• [How to complete this task]
From the material below, pull each line containing the string "axis".

###

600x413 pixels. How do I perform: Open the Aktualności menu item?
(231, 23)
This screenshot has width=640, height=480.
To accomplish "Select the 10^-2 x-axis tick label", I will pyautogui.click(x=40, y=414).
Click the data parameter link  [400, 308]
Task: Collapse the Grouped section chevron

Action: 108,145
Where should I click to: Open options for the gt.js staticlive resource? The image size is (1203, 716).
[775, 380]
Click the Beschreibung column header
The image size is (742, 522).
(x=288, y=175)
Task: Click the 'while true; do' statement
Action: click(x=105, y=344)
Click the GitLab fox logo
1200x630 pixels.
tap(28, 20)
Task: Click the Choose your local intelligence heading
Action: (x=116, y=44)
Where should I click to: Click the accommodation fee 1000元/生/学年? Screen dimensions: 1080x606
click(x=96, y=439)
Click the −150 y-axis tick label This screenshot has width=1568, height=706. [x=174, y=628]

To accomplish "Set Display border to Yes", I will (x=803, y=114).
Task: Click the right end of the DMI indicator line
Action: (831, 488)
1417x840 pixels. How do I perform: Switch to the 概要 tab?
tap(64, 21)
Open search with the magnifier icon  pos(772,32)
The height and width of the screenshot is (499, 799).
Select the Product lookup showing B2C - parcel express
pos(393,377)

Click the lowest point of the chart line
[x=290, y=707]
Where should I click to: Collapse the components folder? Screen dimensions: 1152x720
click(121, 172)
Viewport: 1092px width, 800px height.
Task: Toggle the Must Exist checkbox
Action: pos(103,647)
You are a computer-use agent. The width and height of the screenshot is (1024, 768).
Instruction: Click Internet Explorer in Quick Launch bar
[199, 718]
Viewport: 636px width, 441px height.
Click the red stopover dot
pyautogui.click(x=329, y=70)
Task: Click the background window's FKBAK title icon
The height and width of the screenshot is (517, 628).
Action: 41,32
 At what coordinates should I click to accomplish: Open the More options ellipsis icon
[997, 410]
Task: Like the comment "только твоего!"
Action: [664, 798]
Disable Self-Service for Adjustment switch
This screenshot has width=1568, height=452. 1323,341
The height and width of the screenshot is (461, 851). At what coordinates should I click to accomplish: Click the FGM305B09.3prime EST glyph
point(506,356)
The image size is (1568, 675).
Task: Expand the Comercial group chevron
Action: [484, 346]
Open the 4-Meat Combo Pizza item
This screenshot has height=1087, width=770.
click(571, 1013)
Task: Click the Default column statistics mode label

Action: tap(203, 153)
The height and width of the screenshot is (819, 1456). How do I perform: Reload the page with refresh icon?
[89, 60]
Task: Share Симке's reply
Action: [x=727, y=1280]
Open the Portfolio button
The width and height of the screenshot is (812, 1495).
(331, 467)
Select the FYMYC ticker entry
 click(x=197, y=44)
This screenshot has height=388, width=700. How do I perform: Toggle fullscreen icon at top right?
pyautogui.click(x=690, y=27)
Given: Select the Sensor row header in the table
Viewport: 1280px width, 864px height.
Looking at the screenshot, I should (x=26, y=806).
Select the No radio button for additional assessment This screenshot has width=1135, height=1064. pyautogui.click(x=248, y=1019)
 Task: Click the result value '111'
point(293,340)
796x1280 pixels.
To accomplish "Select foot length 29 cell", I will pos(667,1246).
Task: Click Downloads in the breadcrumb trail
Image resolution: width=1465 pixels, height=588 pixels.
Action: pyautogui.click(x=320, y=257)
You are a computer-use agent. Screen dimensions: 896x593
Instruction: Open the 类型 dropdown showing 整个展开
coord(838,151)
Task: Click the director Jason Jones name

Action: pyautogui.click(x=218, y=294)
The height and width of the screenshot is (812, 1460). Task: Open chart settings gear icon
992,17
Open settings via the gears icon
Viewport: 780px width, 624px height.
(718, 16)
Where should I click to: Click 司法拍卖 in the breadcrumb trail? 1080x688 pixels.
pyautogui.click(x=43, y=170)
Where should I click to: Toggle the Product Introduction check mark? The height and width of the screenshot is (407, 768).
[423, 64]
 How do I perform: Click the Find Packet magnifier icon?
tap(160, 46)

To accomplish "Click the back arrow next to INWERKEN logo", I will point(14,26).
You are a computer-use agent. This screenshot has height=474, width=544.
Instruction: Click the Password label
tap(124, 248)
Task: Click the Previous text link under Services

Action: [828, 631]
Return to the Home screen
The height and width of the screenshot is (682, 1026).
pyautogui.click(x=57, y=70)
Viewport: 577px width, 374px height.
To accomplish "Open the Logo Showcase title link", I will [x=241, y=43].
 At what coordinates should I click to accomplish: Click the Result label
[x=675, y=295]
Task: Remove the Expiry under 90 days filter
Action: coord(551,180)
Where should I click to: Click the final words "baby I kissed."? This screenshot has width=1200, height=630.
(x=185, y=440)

###

• [Solution]
To accomplish "Select the 10^-2 x-axis tick label", I will pyautogui.click(x=40, y=414).
Click the −150 y-axis tick label This screenshot has width=1568, height=706. [x=174, y=628]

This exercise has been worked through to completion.